Goal of the exercise:
Answer these from the text on Vaseline's skin-lightening app:
1. For which users was the app specifically designed?
2. Which product is the app used to promote, and in what month was it launched in India?
3. How long ago did Kunnath Santhosh set up his Facebook page?

Recently, Vaseline launched a new skin-lightening application for Facebook users in India, which has once again launched the debate over the color of skin and perceived measures of beauty. The app, designed specifically for Indian men, invites them to upload their profile photos and digitally “Lighten my Skin.”

It is being used to promote Vaseline Men UV Whitening Body Lotion, a new product launched in India in June into an already crowded market for skin-lightening creams.

Many Indians have been upset by this application according to CNN , but Vaseline claims that the product is culturally relevant.

Vaseline issued a statement defending the application and the company’s promotion of the product in India:

“Much like self-tanning products in North America and Europe, skin lightening products are culturally relevant in India,”

While Vaseline does make a valid point regarding self-tanning products in North America, the comparison is not so pertinent seeing as being white, or tanned on this continent is not as important as it is in India where there is still stigma behind darker skin tones. Our celebrities can be pale or tanned and it won’t necessarily affect their fan base or how the media views them, whereas in India part of your celebrity is the fact that you’re pale and representing a coveted part of society.

How has India been reacting? Bangalore-based businessman Kunnath Santhosh set up his own Facebook page three months ago to campaign against so-called “fairness” creams in India. Why? “My son saw one of the ads on TV showing his favorite hero Shahid Kapoor (a popular Bollywood superstar) peddling a whitening cream and he told me that he wants to be fairer and that he is ugly,” Santhosh told CNN in an email.

Data block:
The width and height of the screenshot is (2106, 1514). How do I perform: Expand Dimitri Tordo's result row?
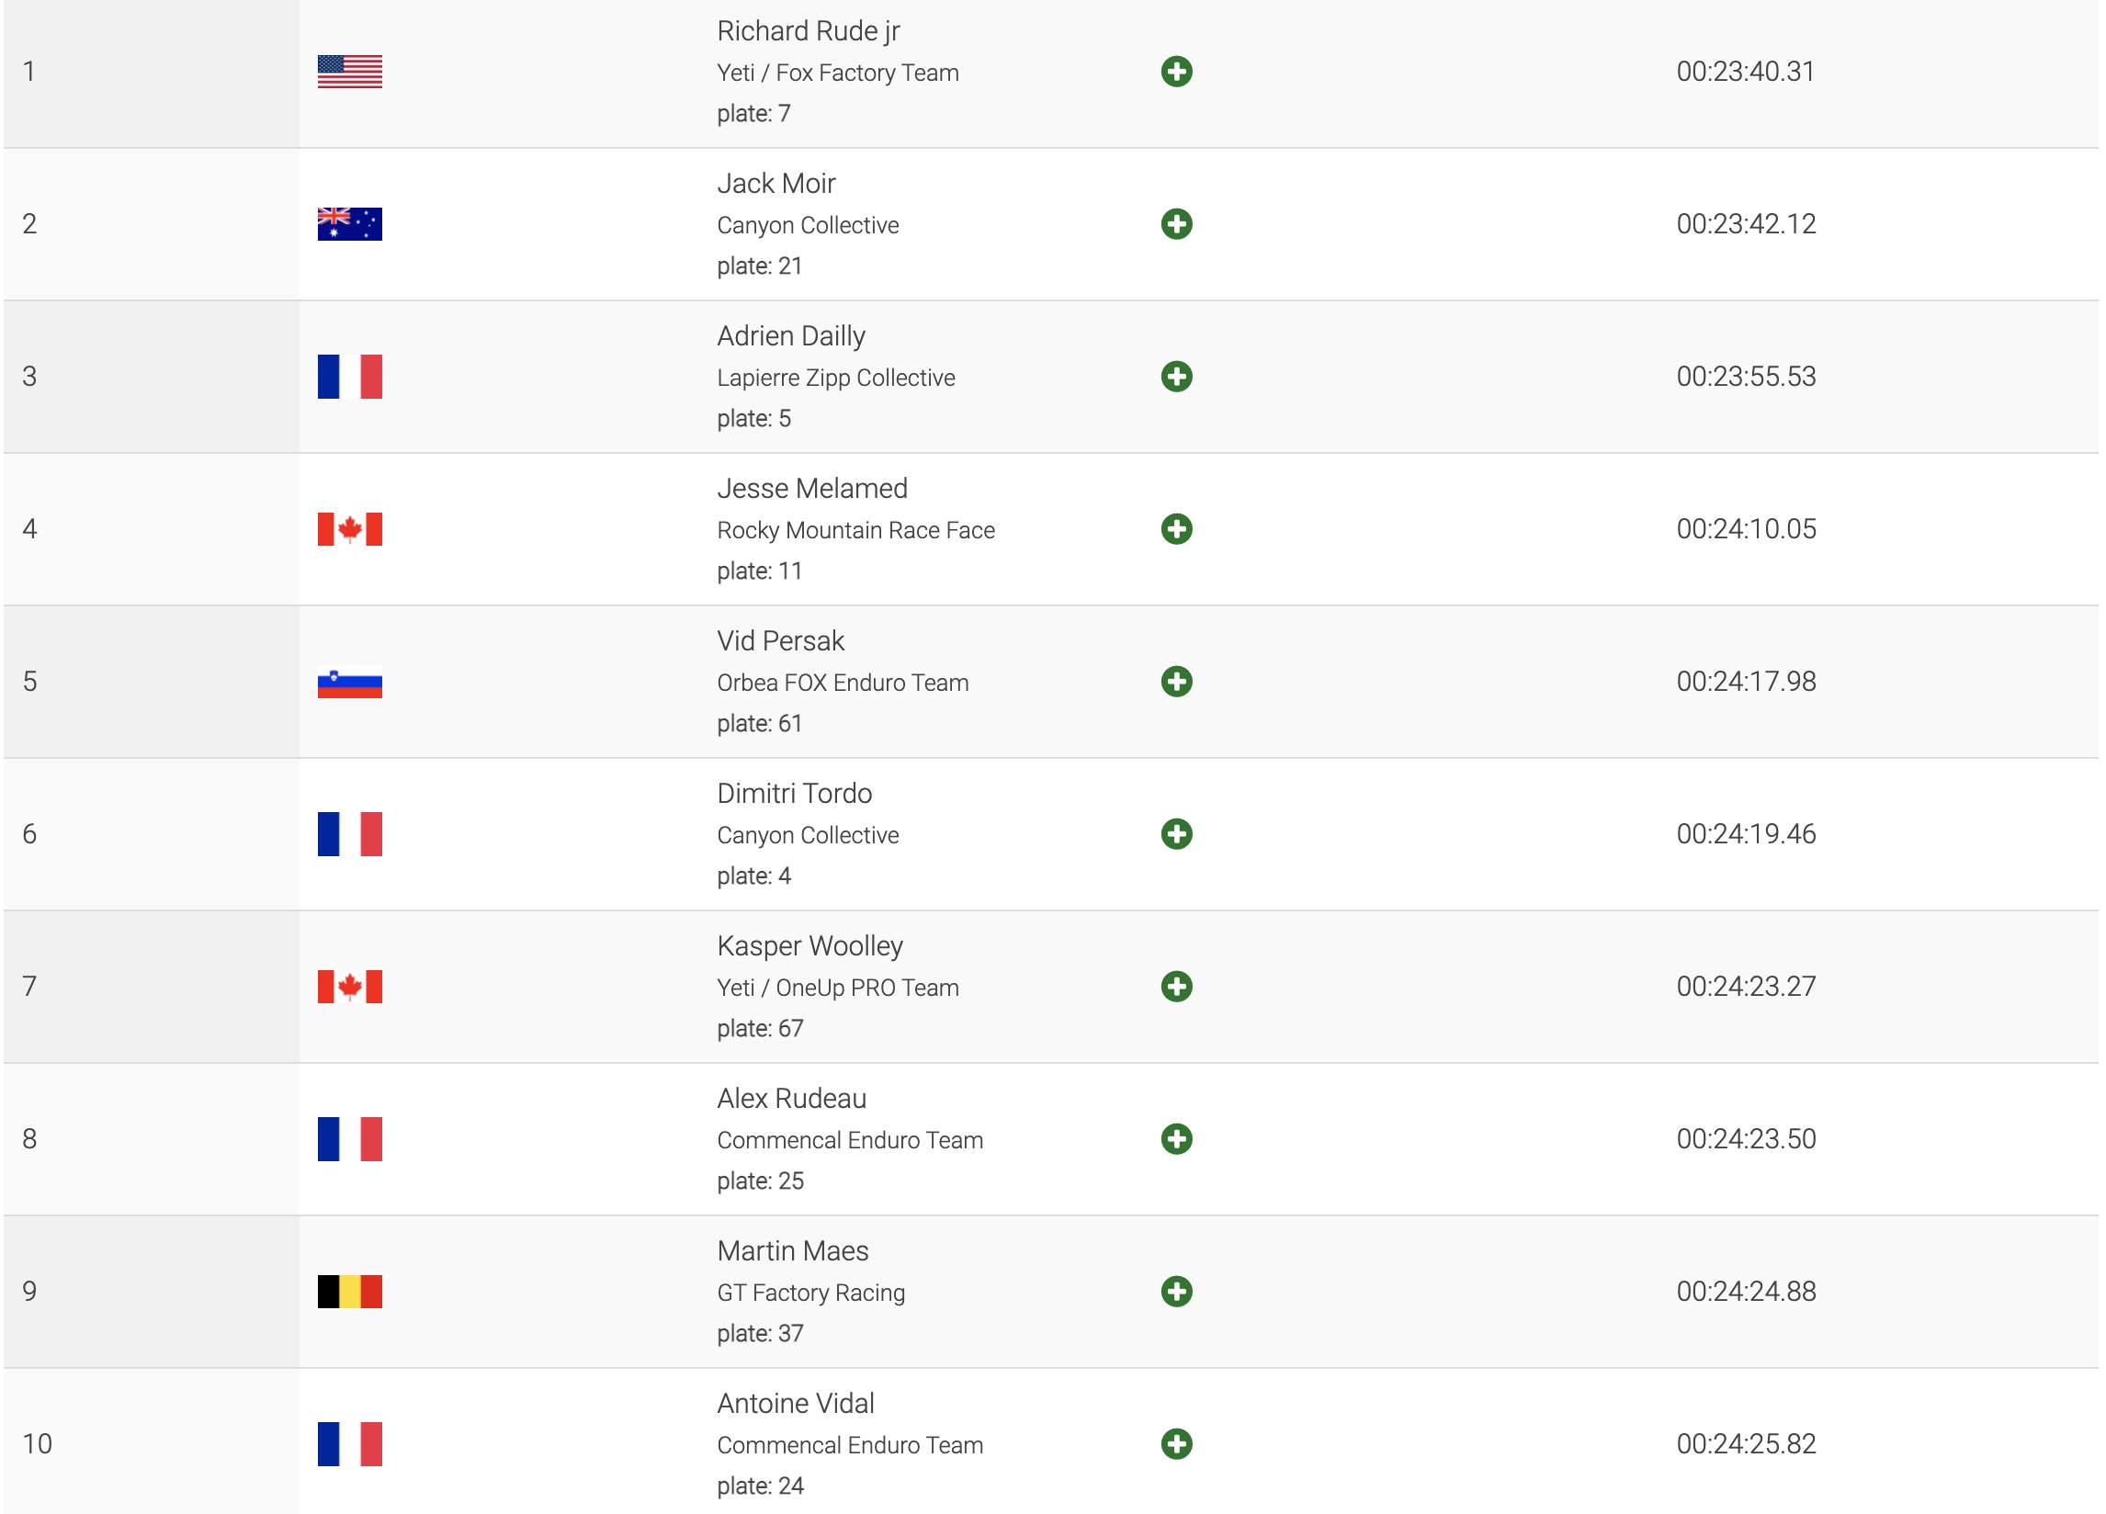click(x=1176, y=834)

Exercise solution:
1. Indian men
2. Vaseline Men UV Whitening Body Lotion, launched in June
3. Three months ago